DNA fetale libero circolante
Per DNA fetale libero circolante (in inglese Cell-free fetal DNA o cffDNA) si intende il DNA del feto che si trova a circolare liberamente nel flusso sanguigno materno. Esso può essere raccolto tramite un prelievo venoso sulla madre. L'analisi di questo DNA può fornire un metodo di screening, ma non di diagnosi prenatale non invasiva.
Il DNA fetale libero circolante proviene dal trofoblasto (un tessuto che fornisce nutrimento all'embrione) che forma la placenta.[1][2] Si stima che il 2-6% del DNA nel sangue materno ha origine fetale.[3]
Già nel 1983 era stata dimostrata la presenza con cariotipo maschile nel sangue di donne in gravidanza con feto maschio. In questo studio venne utilizzata la tecnica di Polymerase chain reactin (PCR) per avere la conferma della presenza di queste cellule fetali nel circolo materno. L’analisi fu condotta su un campione di 43 donne con gestazione compresa tra le 12 e le 40 settimane.

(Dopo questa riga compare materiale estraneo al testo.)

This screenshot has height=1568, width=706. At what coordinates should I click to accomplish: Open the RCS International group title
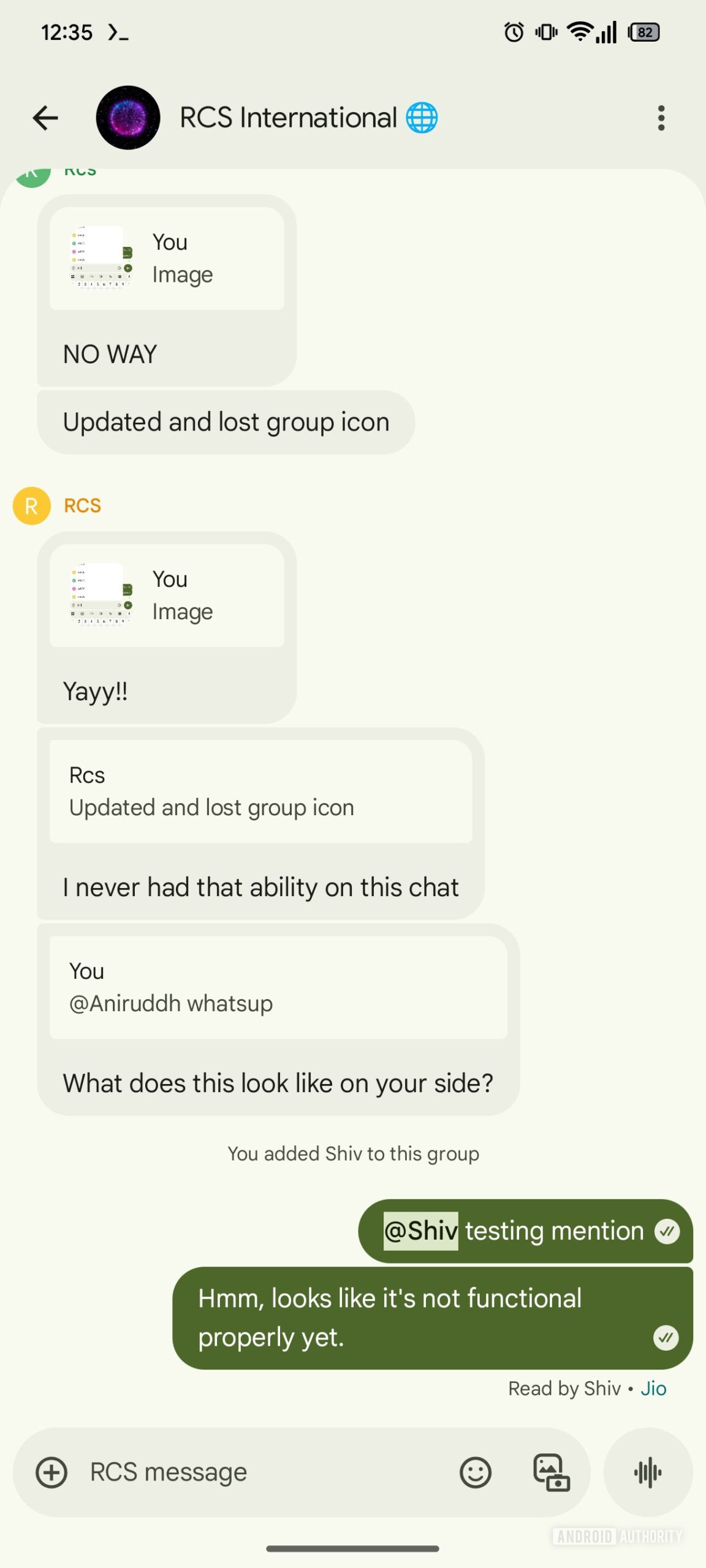[288, 118]
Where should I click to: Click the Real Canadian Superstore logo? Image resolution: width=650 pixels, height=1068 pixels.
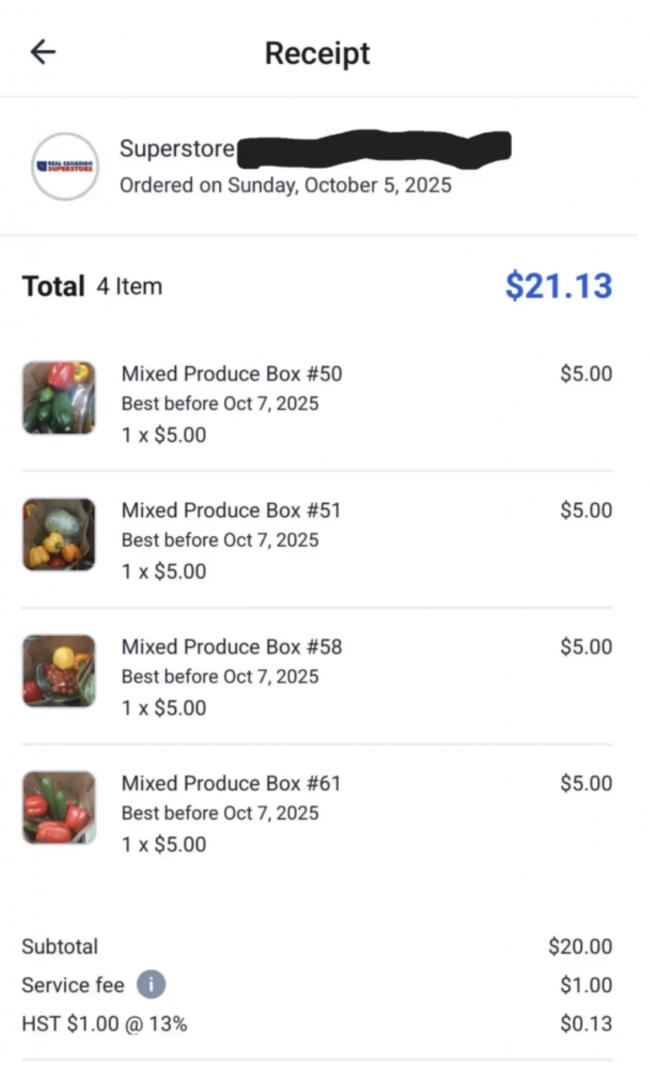click(64, 167)
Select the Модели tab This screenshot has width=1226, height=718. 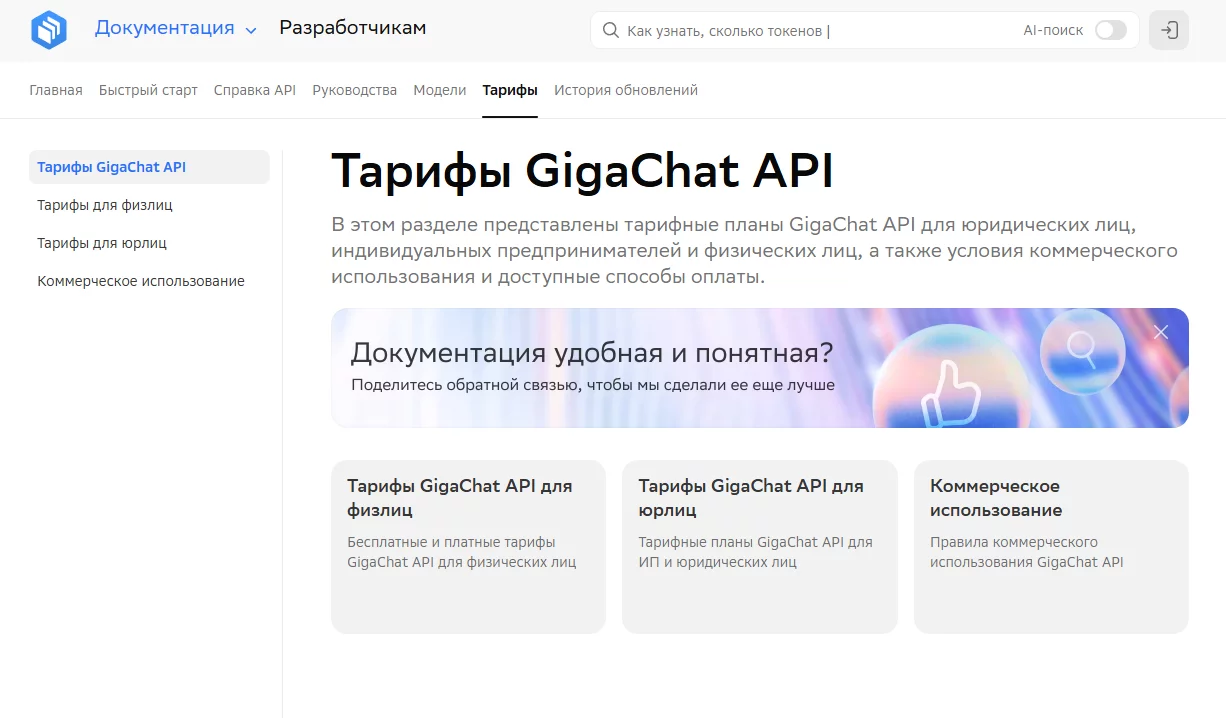click(440, 90)
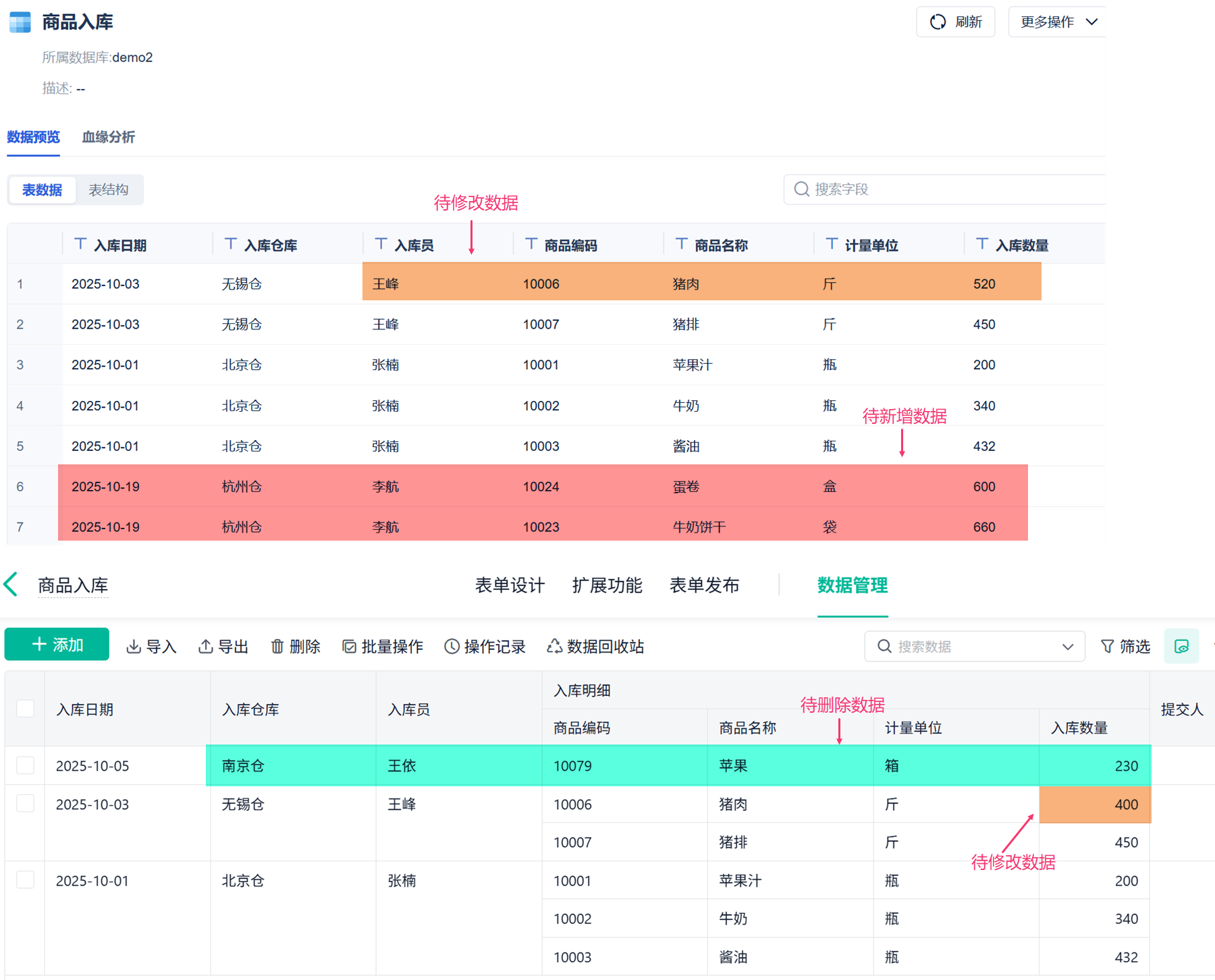1215x980 pixels.
Task: Select the 表结构 toggle view
Action: [x=109, y=190]
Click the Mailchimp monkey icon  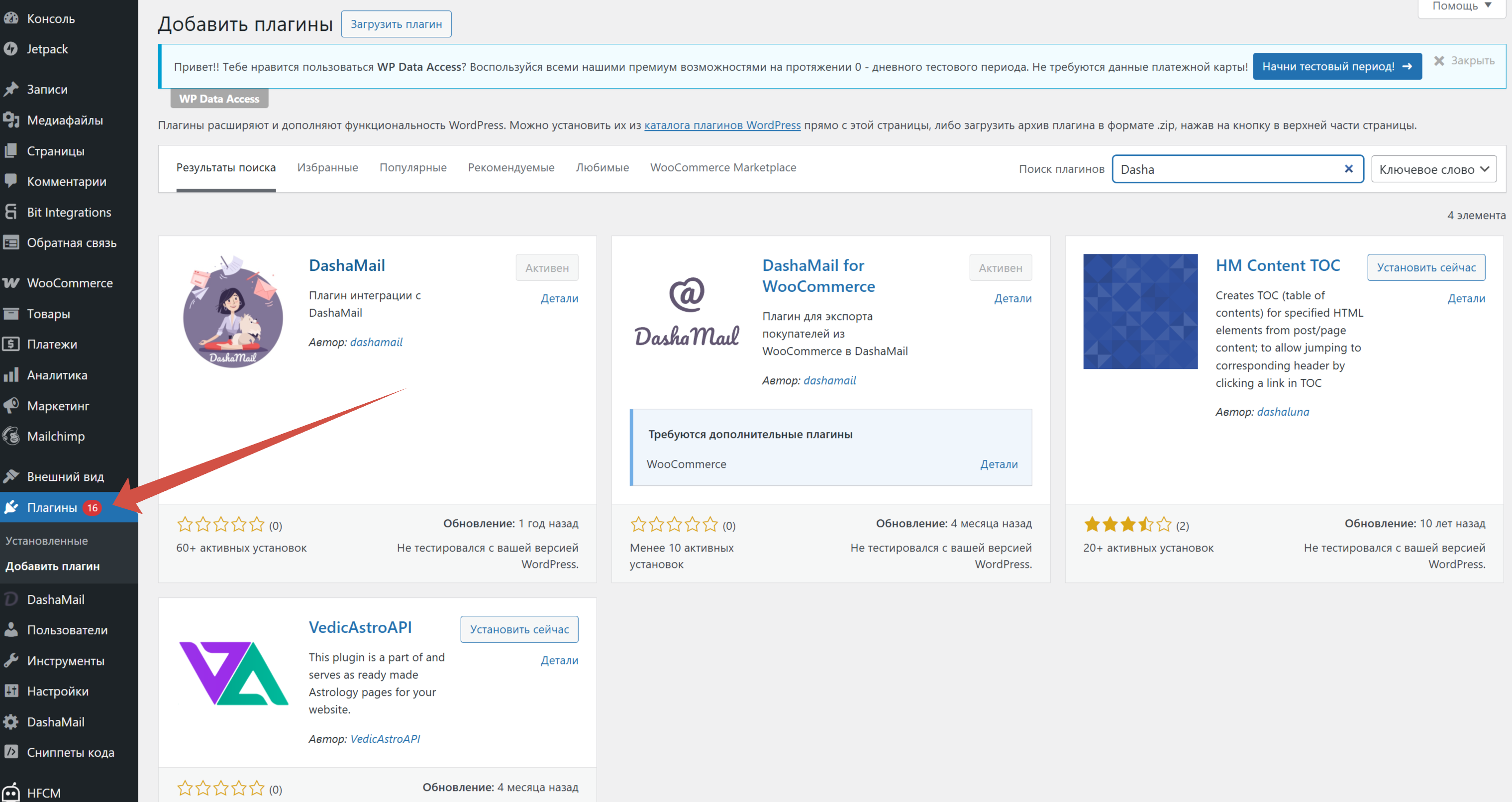click(10, 436)
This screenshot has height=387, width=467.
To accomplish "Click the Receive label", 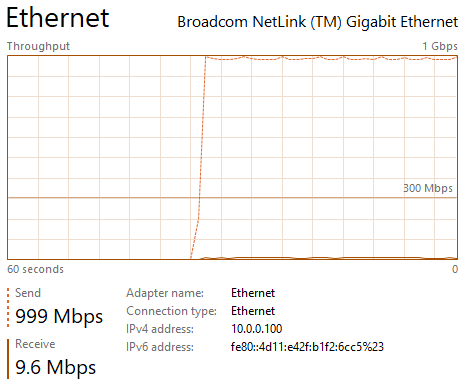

Trenta di queste gravide avevano un feto maschio, mentre 13 erano le gravide con feto femmina. Il risultato dello studio fu che le cellule con cromosoma Y vennero riscontrate solo nelle donne con feto maschio. Il DNA libero circolante nel sangue materno è una commistione di DNA materno e DNA placentare derivato dall’apoptosi delle cellule del citotrofoblasto, in particolare del sinciziotrofoblasto che compone i tessuti placentari,
il DNA fetale libero scompare dopo poco tempo dal termine della gavidanza, mentre le cellule fetali integre possono sopravvivre per più tempo. Il fatto di avere una rapida clearence rende il cffDNA (cell fetal free DNA) gravidanza specifico[4].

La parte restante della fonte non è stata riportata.